Milestone 4: Species Export Customization

  1. Based on observations from the GenMAPP User and QA, determine and document (as thoroughly as possible) any other modified export behavior that GenMAPP Builder will have to manifest for this species.
  2. Implement this export behavior.
  3. As needed, commit and push your work to your GitHub branch.
  4. Additional milestones will depend on how the rest of the project goes, and the bugs/features generated by that work.
  5. Document/log all work done, problems encountered, and how they were resolved.
  6. When your work is complete, issue a GitHub pull request to merge your branch into the main development line.

GenMAPP Builder Project Setup and Initial Build

This section of the page seeks to provide a guide for building new versions of GenMAPP Builder. You can only run GenMAPP and MAPPFinder on Windows, but you can build and run GenMAPP Builder on any platform that supports PostgreSQL and JDK 8.

Although there are many ways to update and maintain GenMAPP Builder code, for uniformity these instructions will assume the use of Eclipse for viewing, modifying, and updating GenMAPP Builder. The main benefit of Eclipse is that it is largely a one-stop shop for performing all of these tasks.

The instructions listed in this Setup section need only be performed once. Once done correctly, you will primarily be doing what is described in the Common Tasks section.

Prerequisites

  1. Make sure that you have already accomplished the version control setup milestone (Milestone 1).
  2. Make sure that you have already downloaded and installed the software mentioned in Milestone 2 (first item).

^^^^^^^^

== DO THIS ==
Rewrite the paragraph of the GenMAPP Builder text that begins "This section of the page seeks" as a short bulleted list that keeps its main facts. Rely only on the GenMAPP Builder text for what follows.

^^^^^^^^

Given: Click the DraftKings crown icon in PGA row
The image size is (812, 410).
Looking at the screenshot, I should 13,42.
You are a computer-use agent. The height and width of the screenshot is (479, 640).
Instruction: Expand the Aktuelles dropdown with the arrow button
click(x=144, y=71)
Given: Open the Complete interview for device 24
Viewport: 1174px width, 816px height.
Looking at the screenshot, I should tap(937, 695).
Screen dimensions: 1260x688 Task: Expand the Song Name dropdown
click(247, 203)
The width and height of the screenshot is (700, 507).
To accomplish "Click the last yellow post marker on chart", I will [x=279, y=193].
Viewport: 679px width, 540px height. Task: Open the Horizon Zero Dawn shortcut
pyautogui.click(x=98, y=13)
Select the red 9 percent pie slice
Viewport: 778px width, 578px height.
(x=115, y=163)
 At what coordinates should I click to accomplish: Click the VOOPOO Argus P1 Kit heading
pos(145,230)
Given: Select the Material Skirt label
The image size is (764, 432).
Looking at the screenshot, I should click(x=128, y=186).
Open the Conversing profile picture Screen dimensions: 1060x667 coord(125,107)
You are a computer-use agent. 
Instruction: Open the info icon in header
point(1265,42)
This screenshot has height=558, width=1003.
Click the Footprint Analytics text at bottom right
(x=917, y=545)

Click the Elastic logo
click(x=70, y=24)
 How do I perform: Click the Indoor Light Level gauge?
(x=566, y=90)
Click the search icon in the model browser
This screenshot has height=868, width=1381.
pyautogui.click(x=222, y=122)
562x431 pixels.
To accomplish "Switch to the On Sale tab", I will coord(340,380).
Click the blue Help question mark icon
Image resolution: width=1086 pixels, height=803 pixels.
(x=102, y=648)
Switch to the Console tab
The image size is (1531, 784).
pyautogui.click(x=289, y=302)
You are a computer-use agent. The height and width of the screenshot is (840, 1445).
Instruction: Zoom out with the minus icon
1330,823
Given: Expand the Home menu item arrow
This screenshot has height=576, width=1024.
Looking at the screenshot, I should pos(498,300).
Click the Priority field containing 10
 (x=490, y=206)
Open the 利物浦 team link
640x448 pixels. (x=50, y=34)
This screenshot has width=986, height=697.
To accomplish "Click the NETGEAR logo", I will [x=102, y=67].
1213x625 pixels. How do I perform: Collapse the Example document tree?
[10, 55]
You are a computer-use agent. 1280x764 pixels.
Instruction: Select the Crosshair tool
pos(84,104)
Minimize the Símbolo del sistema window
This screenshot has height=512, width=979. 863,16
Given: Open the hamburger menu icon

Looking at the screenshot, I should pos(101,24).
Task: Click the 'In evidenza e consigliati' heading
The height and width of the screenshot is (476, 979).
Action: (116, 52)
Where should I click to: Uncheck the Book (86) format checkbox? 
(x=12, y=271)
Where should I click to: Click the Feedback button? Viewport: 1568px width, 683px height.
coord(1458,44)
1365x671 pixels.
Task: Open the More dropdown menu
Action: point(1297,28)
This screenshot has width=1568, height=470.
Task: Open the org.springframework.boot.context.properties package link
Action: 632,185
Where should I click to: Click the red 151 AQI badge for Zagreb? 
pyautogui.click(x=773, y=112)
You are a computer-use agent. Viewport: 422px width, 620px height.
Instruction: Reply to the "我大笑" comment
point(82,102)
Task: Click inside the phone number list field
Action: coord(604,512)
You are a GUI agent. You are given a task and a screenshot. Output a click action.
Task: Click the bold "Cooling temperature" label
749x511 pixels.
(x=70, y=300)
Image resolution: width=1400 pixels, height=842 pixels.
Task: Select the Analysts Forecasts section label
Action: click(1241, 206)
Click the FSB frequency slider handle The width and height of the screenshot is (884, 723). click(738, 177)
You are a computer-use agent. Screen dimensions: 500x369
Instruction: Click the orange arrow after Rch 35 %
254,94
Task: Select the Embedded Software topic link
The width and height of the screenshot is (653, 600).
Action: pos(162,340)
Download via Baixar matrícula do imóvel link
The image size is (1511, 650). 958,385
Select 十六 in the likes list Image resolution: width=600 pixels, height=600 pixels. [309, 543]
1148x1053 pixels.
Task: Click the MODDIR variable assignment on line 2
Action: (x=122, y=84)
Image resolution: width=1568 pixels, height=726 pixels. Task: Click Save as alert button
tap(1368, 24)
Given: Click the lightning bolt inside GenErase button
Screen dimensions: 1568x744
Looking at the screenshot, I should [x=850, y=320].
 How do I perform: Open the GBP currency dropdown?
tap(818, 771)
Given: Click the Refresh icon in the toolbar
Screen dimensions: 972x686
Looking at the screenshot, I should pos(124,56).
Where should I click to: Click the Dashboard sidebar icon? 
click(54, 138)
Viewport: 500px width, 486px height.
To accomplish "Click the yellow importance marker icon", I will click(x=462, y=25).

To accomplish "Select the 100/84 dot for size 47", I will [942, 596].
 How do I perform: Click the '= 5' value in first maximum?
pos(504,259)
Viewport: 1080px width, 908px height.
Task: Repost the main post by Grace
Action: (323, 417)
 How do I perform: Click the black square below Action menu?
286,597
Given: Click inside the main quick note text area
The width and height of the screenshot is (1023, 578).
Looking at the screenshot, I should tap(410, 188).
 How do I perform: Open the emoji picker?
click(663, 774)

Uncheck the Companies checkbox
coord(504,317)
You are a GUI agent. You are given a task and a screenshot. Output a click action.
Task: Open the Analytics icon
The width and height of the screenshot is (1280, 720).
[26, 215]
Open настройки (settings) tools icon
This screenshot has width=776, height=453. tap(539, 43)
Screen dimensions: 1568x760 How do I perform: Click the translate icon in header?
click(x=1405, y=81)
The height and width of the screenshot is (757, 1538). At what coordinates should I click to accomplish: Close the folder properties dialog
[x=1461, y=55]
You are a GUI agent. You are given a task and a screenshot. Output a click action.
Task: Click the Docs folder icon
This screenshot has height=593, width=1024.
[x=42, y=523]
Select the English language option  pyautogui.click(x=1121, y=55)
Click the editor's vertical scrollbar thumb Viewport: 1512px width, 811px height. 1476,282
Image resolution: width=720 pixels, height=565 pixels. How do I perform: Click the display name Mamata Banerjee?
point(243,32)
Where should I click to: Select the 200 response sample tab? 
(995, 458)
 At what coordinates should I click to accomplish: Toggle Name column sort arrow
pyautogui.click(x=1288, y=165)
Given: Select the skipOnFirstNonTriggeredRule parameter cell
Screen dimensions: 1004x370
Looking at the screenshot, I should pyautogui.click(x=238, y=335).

^^^^^^^^

== COMPLETE RESPONSE ==
- The section is a guide to building new versions of GenMAPP Builder.
- GenMAPP and MAPPFinder run only on Windows.
- GenMAPP Builder can be built and run on any platform that supports PostgreSQL and JDK 8.